Hungry for a quick takeaway? Just dial 999
Wednesday 10 September 1997
For the people of Kent, the answer would appear to be 999.
Of the 170,000 emergency calls made to Kent constabulary last year only about a quarter had anything to do with the police. The vast bulk were for the trivial, the mundane and the absurd. Many Kent residents also appear to view 999 as a cheap alternative to Directory Enquiries.
The police have finally had enough. In two weeks' time anyone who telephones 999 and asks a detective to inform their mother that they are going to be late home - as someone did earlier this month - will be given a verbal clip round the ear.
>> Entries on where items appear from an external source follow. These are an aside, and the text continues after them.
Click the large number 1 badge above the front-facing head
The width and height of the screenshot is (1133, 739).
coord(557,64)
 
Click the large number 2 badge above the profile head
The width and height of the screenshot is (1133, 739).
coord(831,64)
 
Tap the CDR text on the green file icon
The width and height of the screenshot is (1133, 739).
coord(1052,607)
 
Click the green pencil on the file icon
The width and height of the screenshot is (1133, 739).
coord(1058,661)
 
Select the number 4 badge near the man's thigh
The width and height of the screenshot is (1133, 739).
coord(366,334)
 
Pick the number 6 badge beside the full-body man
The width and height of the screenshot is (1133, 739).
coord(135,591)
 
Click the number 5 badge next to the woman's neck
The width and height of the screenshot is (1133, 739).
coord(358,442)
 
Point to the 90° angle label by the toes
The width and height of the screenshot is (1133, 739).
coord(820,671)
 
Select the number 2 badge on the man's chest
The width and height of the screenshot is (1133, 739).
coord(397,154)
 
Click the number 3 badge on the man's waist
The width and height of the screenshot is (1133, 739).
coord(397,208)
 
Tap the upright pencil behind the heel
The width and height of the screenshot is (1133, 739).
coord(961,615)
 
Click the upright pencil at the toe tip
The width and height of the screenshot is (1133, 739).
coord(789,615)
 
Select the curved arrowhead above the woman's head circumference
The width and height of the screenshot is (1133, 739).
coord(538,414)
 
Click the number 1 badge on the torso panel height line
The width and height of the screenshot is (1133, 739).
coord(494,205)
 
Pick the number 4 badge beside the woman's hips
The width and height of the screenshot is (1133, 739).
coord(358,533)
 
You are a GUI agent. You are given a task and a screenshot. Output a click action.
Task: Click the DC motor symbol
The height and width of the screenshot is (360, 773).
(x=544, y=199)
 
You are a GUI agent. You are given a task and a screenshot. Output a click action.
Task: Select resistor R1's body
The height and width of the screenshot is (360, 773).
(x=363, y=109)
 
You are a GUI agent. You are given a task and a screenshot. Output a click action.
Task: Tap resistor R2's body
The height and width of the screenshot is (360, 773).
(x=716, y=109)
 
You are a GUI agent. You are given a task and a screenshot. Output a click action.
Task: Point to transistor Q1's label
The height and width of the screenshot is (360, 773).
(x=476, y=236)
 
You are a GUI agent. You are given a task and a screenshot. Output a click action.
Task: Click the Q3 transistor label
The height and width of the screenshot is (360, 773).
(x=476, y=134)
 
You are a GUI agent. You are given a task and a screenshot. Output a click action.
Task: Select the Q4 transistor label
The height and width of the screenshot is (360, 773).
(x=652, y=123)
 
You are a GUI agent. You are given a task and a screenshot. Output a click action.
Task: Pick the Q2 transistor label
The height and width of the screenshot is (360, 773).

The operator will switch the caller onto a pre-recorded message which says: "The 999 service is for emergencies requiring urgent police attendance. Your call does not require urgent police attendance and you may have endangered someone with a genuine emergency."
The 125,000 wasted 999 calls to Kent police last year included:
Requests for the frequencies of local radio stations, and phone numbers for the local Chinese restaurant and the Dorchester Hotel in London.
A caller saying: "My window has just been painted and I cannot shut it. Can the police do it?"
A man who had a stray cat in his house.
A woman who asked the police to turn down her son's stereo.
A pregnant motorist who wanted to know whether she should wear a seat belt.
The police message also gives a number for a free information service. In return for the tens of thousands of calls the company that runs the service is likely to get, they are paying for a pounds 100,000 campaign to publicise Kent's new 999 system.
Supt Robert Chidley, of Kent police, said: "This is the most important campaign we have ever waged. Abuse of the 999 service endangers everyone."
A police source was less diplomatic. "We're fed up of getting hoax calls from lazy and clueless people who are wasting valuable police time and putting lives at risk."